The third friend was a preschool
teacher. Realizing the possibilities of the coming age, the teacher saw the
potential to ensure full mental and physical development of all children. The
teacher formed a nonprofit organization to identify how to accomplish that
enviable result and to raise the money to pay for its accomplishment. The
teacher looks back with pleasure on how 3 billion people who went through this
program have now finished college — few of whom probably would have otherwise.
Isn’t that great? Yes, it is.
It’s enough to satisfy the self-esteem of dozens of people rather than mere
individuals.
However, even great results can
lead to regret when later compared to missed potential. As the friends talk,
they speak with reverence about those who were the highest achievers during
those years. With more than a little sense of regret, the friends relate how
they wish they had focused instead (at least in part) on creating solutions for
what no one had ever conceived of doing before rather than only on improving
what people had always sought to do. Just think; one of them might have invented
a way to identify the ideal sequence for creating 2,000 percent solutions so
that improvements for everyone could have deployed at well above 20 times the
normal rate of progress. Think of how valuable such a solution would have been!

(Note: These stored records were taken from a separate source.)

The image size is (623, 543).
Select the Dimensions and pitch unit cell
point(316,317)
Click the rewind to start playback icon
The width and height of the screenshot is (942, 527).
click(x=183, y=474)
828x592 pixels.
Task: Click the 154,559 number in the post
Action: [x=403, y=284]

What part do you want to play in
this soon to be born world of rapid progress? No theatrical director will
decide; you will; and I’m optimistic that you’ll choose well.
Why do I ask about what role you
want to play? That suggests that you may need to change your role. Why would I
suggest that? Because the roles you’ve already picked out may not make as much
sense when you consider the possibilities before you to make 20 generations’
worth of accomplishments in your lifetime. In considering the possibilities, I
encourage you to stretch beyond the obvious. This opportunity to accomplish a
great deal in your lifetime is unique in all human experience. Even those who
first stumbled into the greatest past opportunities were looking at mole hills
of potential compared to what you can start grasping today.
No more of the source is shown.